Now if there’s a company that can optimise an app to use as minimal data as possible while delivering quality service, it is WhatsApp. But this even more as we’re talking WhatsApp engineering prowess combined with that at Facebook!

“We’re going to introduce voice on WhatsApp in the second quarter of this year,” said Koum today. He explains the product: “We think we have the best voice product out there. We use the least amount of bandwidth and optimize the hell out of it.”

We’re guessing WhatsApp bundles by operators will likely go away a bit (they usually come as 3 month promos at a time)  at least just to regroup and remodel.
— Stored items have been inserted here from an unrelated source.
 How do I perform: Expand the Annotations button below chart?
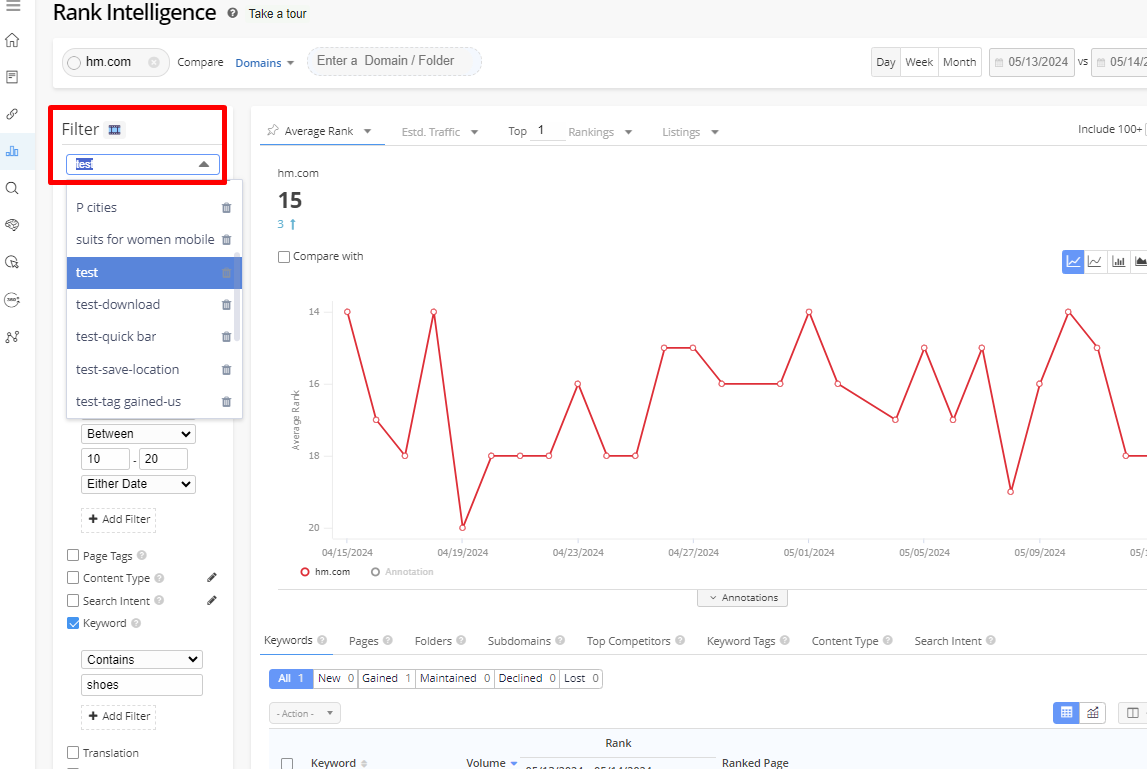743,598
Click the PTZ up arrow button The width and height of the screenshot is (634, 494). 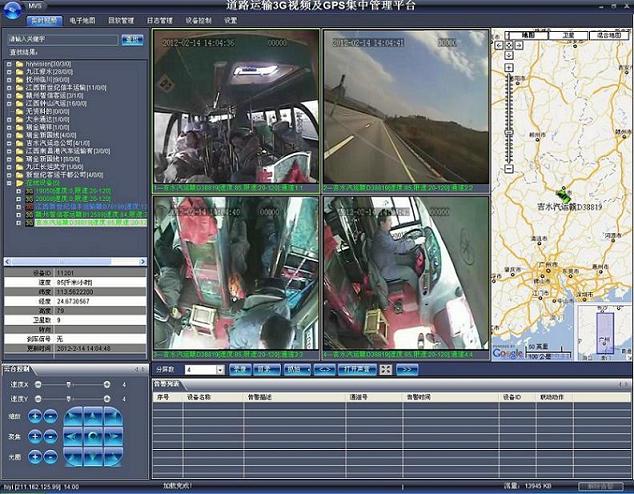pos(93,416)
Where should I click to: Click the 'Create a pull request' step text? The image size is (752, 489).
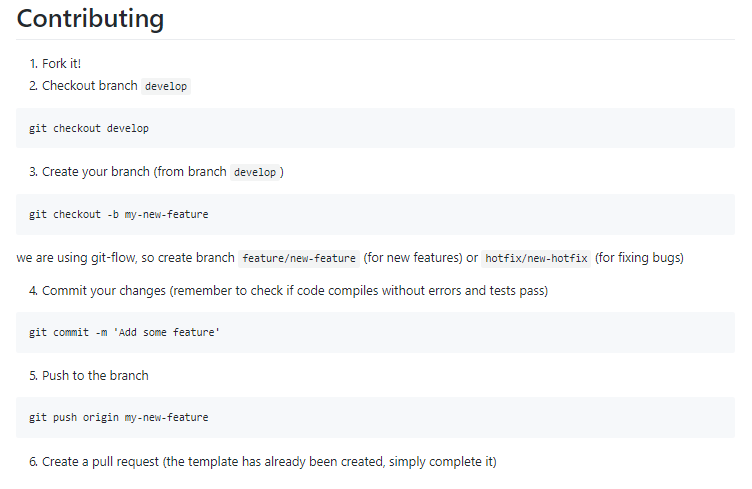[106, 461]
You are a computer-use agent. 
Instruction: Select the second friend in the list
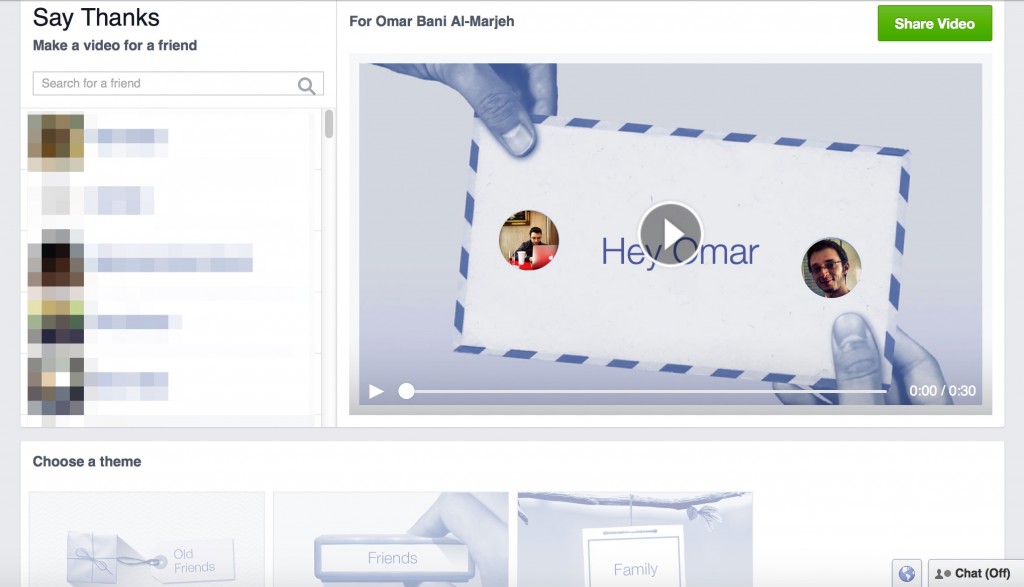pos(171,200)
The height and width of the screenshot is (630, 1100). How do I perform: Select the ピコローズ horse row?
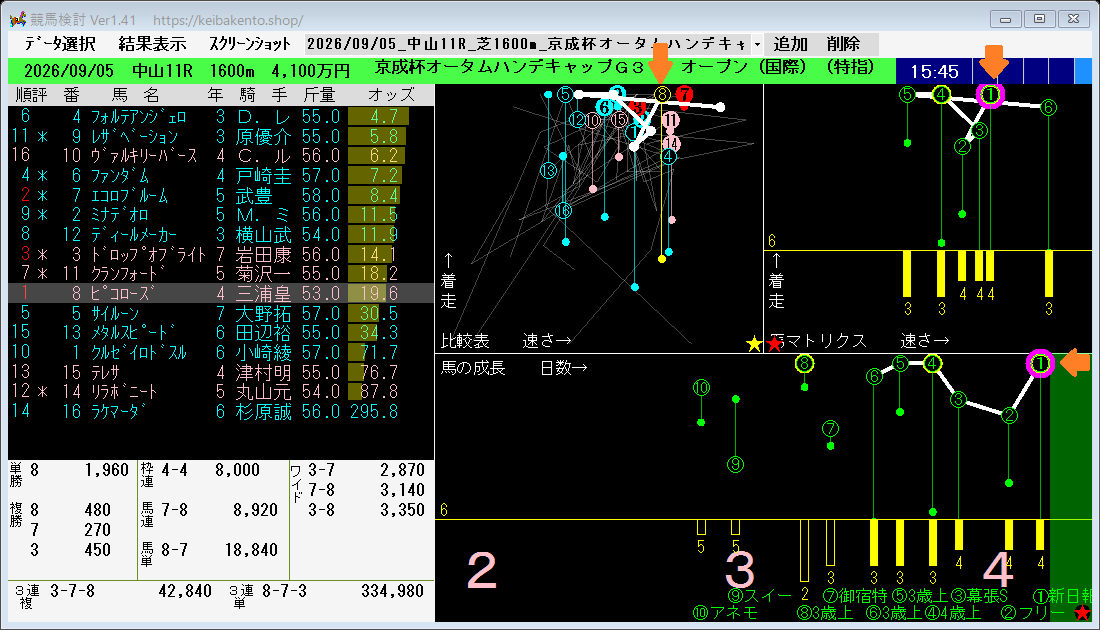(x=221, y=293)
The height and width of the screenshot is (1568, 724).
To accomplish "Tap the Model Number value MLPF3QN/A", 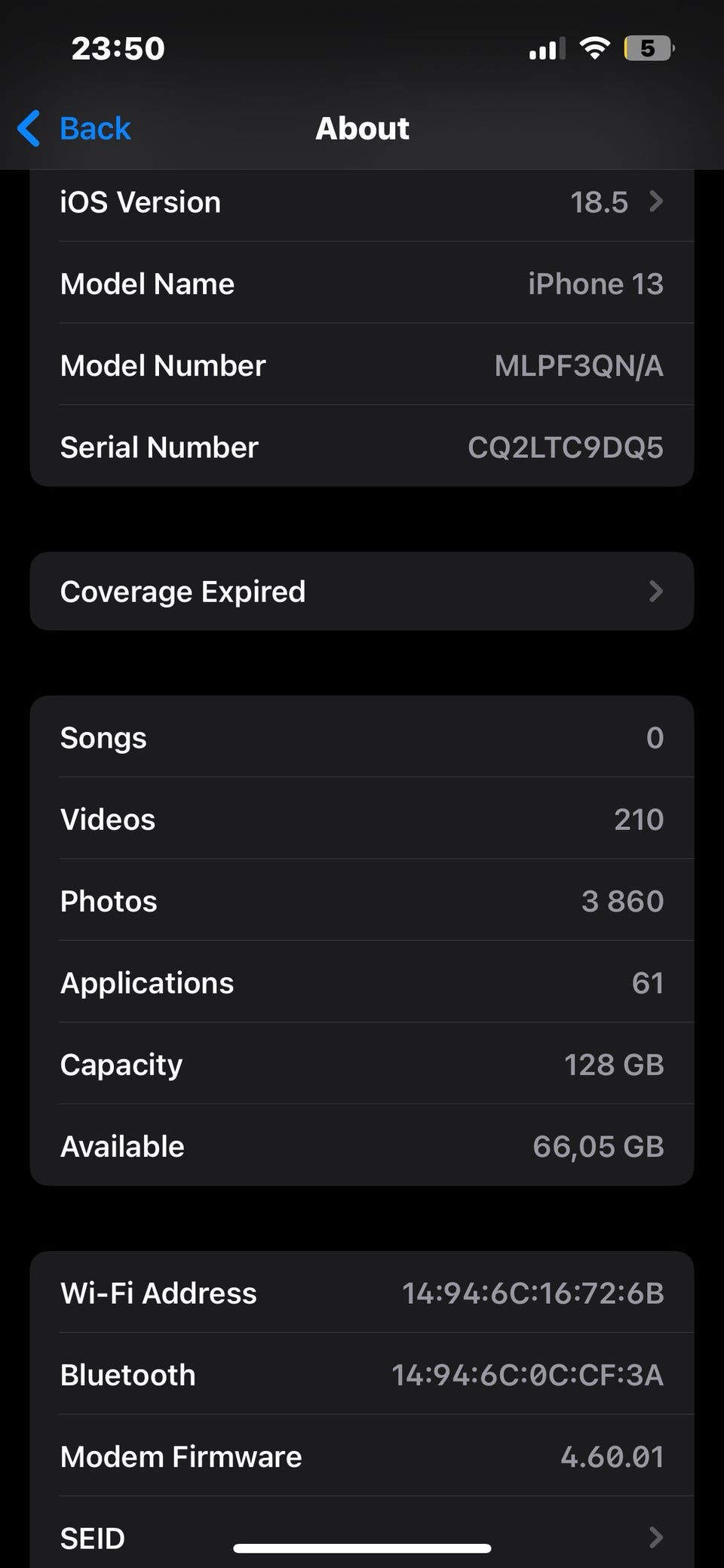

Or maybe the price of the bundles will increase significantly to cater for the lost voice revenue.

It’s the most vicious blow to be delivered by WhatsApp to the telcos so far. SMS, even when it ruled, was never the biggest revenue earner. Voice is. And the way things are going, voice too as a regulator licensed privilege of a few companies, will fall away. Dumb internet pipes is what they will become in the future, and only those that are preparing for this eventuality (with things like mobile payment platforms), will survive it!

9 comments

  1. Tapiwa ✔

    I use WhatsApp & love the service but this statement seems unsubstantiated:

    Now if there’s a company that can optimise an app to use as minimal data as possible while delivering quality service, it is WhatsApp

    As far as I know, WhatsApp uses an XMPP derivative with no compression. I think any impression of efficient data utilisation is because plain text uses minimal data (1 MB is 1 048 576 letters, or 500 pages of text, i.e. a lot of WhatsApp messages)

    The last I heard, Skype’s codecs where the best at minimizing data while preserving voice quality.

  2. datavoicewhocares

    What the MNO’s lose on voice, they will make up for in data usage here.

    1. tinm@n

      Usage/price comparisons will tell you they stand to make a loss. Messaging hardly cost a thing compared to SMS or voice calls. Their only hope is innovating around VOIP,which will also impact their prices as it competes with their core telecoms services. No interconnection charges or switching costs. Plain data… brings back that old “is it(VOIP) a service” argument.

      Whatsapp has user traction. Bye bye super profits…soon

  3. willie

    Bill Clinton : The only constant is Change

  4. Lamgton

    Voice over our poor internet is a big pre-mature especially in Zimbabwe, Yes some countries will benefit but not us. Look at how we are strugling with Viber and Skype!

  5. Mupari

    be careful not to kill the goose that lays the golden egg

    1. L.S.M. Kabweza

      Lol, true… the MNOs have been the backbone of WhatsApp. They will not die, they’ll just have to innovate to make money through other means! Econet has already seen this and started to disrupt themselves!

      1. Guest

        Story doesn’t end there though LSMK, all these OTT apps are themselves sitting on a time bomb called WebRTC, which will allow any browser on any device with HTML5 to make voice/video/messaging communications with any other browser over the internet, without the need for a downloadable app that is used to “ring-fence” those App users. WebRTC basically tears down these fences that prevent someone on WeChat from texting someone on WhatsApp, or prevent someone on Viber making a voicecall to someone on Skype. Despite these OTT apps like Whatsapp and WeChat pretending to not want money, at the end of the day they need to make money from their App by selling their subscriber base to the advertising industry on the back of “free calls” and “free messaging” which are not really free because you still have to pay for the data bundle to send those cute kitten pics to your BFF. People love the next free thing, and when the (lets face it, rather naive) market realises that with WebRTC they don’t have to worry about downloading apps or begging their nearest and dearest to download an App in order to communicate, because all communications happen within the browser, that Whatsapp/Facebook bubble will burst so quickly a movie will be made about it, watch this space…

  6. Roy Gono

    I think this is great stuff, too bad for mobile operators. They should reduce their tariffs and compete.